A memorial concert was held in Don's honor on June 15, 2014 at Lyman Hall on the Pomona College campus. We felt it was an appropriate way to gather local family, friends and colleagues together.  A reception was held following the concert in the Lyon Garden.





Impromptus D 899, Op. 90………………...…………...….Franz Schubert     

          1. Allegro molto moderato

          2. Allegro

 Etudes…………………………………………………..... Frédéric Chopin

          Op. 10 no. 12 (“Revoluntionary”)*

          Op. 10 no. 9

          Op. 10 no. 3 (“Tristesse”)

 Ballad no. 1 in G Minor*…..………………….……….... Frédéric Chopin

 Prelude in C# Minor  Op. 3 no.2……...……………...Sergei Rachmaninov

  Intermezzo Op. 118 no. 2*……………...…….................Johannes Brahms

 

*from Don Hafner’s repertoire

Don Hafner Christmas Letter 1999 (exerpt)

May 12, 2014

....Last spring, Anna spotted an announcement from Michael Deane Lamkin, head of the Scripps College Music Department, requesting community members to supplement the All-College Choir in two performances of Brahms’ ein deutsches Requiem.  Knowing my love for Brahms—and the Department’s need for baritones with a range of one octave—she signed me up, which led to many Saturday morning rehearsals, a tuxedo rental and one of the best musical experiences I’ve had in years.  Within a month, I was booked at the Orange County Performing Arts Center, under condition that I not sing but instead apply my efforts to foundation fundraising, which is my new job as an Associate Director.  So, in 1999, at age 46, I finally find myself in the performing arts (in a manner of speaking) and thoroughly enjoying it, although the commute to Costa Mesa is a bit of a bear.  The Center’s schedule includes everything from Broadway shows and jazz to classical ensembles, but our signature series is international dance, for which we are the primary venue on the West Coast.  Anna and the girls and I all saw the San Francisco Ballet’s Giselle in October, and we are looking forward to the Stuttgart and Bolshoi companies in the months to come.  It is safe to say that I have missed more concerts in the past six months that I attended in the previous six years (just as it is safe to say that I have forgotten more about science than I’m able to remember).

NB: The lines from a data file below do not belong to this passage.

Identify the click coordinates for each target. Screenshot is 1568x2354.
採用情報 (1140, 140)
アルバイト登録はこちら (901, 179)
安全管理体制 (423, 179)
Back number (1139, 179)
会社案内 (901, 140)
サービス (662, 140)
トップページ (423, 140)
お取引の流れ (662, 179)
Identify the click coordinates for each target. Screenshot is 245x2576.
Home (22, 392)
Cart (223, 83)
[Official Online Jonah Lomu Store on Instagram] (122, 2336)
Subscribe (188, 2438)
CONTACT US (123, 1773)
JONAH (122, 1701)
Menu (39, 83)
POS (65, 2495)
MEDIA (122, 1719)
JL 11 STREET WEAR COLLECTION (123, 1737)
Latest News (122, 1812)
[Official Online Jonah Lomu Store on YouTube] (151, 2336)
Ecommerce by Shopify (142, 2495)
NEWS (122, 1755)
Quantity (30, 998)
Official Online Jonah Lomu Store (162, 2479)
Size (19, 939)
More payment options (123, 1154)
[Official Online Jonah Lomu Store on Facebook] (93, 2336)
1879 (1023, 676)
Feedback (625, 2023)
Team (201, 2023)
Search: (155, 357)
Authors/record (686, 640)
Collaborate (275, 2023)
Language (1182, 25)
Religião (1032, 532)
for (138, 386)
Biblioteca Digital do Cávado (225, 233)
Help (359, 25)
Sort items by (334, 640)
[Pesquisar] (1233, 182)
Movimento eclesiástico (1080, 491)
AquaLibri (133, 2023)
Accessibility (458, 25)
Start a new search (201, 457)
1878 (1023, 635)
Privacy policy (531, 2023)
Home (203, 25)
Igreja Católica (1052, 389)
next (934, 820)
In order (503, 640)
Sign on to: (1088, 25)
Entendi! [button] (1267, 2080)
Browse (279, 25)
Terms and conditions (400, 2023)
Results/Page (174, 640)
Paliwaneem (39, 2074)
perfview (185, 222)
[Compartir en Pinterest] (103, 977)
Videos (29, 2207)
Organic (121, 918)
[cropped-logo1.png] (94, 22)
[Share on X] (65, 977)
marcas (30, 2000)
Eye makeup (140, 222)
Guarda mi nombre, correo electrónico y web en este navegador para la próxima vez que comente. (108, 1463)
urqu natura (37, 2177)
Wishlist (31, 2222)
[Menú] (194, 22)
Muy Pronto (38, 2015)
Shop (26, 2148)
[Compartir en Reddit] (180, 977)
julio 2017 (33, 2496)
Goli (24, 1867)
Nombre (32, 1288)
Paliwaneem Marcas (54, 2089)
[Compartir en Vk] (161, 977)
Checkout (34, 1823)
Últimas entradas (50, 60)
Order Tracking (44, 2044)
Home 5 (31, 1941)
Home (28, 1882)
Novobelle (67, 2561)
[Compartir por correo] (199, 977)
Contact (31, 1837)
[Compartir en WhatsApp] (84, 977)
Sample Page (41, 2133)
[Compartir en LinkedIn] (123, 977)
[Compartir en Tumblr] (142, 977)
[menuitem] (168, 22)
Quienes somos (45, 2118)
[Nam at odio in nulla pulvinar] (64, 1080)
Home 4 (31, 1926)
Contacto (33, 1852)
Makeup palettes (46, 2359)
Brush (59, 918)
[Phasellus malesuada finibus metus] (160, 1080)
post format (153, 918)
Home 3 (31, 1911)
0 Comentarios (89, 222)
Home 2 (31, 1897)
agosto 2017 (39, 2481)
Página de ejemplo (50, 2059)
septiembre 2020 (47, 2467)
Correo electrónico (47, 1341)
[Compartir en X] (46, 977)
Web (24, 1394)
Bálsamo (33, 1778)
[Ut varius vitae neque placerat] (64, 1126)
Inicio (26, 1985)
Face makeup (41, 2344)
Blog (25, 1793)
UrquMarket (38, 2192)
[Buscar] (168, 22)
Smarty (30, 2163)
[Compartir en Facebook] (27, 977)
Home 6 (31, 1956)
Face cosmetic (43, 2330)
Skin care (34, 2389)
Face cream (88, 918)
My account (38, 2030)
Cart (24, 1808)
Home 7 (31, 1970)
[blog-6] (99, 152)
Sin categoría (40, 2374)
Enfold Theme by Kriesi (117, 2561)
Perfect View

This Christmas Eve, we are replacing our family reading of A Christmas Carol with tickets for the extended family to the South Coast Repertory Company’s production of the Dickens classic.  I’m looking forward to it, as I am the Brahms Bicentennial in 2033.  On behalf of Anna, Megan and Shana, and the Orange County Performing Arts Center (for which your contributions are tax deductible), I wish you all the best for a Happy Christmas and a Merry New Millennium.

Don Hafner Christmas Letter 2001 (excerpt)

May 12, 2014

...After one modest week of Eastern Sierras camping in the summer of 2000, we were again hit by the “big vacation bug” this year (the “empty savings account inoculation” wore off) and we indulged in a three-week extravaganza in August, driving 6400 miles in a great triangle to Minnesota and western Canada.  The highlights of the hypotenuse were Santa Fe and Minneapolis, where we had dinner with my cousin, enjoyed a great production of Amadeus at the Tyrone Guthrie Theater, saw a Japanese manga exhibit at the Walker Art Center, took in some real Minnesota culture at the U.S. Hockey Hall of Fame in Eveleth, and then—the pièce de résistance—canoed the Boundary Waters wilderness near the Minnesota-Canadian border.  Altogether, we covered 19 lakes and 19 portages in five days, a circular route of about 50 miles, which is quite an accomplishment for the four of us, even though our Canadian-accented outfitter, Frank Jr., and his friend once did the entire route in 18 straight hours (I should note, however, that Frank Jr. is in his early 20s, was not carrying packs on his trip, and has biceps the size of my thighs).  We encountered a thunderstorm the first day out, paddling like mad to an island campsite and putting up our tent just before the downpour hit, but the weather after that was gorgeous and the scenery—including otters and bald eagles—stunningly beautiful.  For the most part, Megan and Anna teamed in canoe #1 while Shana and I did a pas de deux in the other, with Koko admirably performing her role as Indian canoe dog.  With good maps and a Cracker-Jack® compass, we avoided getting lost, although on Day 5 I miscalculated the effect of a headwind and I became “a mite bewildered” as to our location for an hour or so (Megan eventually figured out what happened, and she will be nominated for a Girl Scout badge when the opportunity presents itself).  For those of you considering a similar adventure, I recommend planning menus on the basis of weight; there was no way for us to lift an 80 pound pack of store-bought comestibles into a tree, and bear-proofing for us consisted of camping on islands and throwing our food pack into a bush.  We also deprived ourselves of the superb (but expensive) outfitter’s cuisine; I heard the freeze-dried crème bruele was outstanding.  Of course, most people in the Boundary Waters just fish for dinner, but three of us are vegetarians and, after canoeing for six hours, cleaning a trout wasn’t what I had in mind anyway.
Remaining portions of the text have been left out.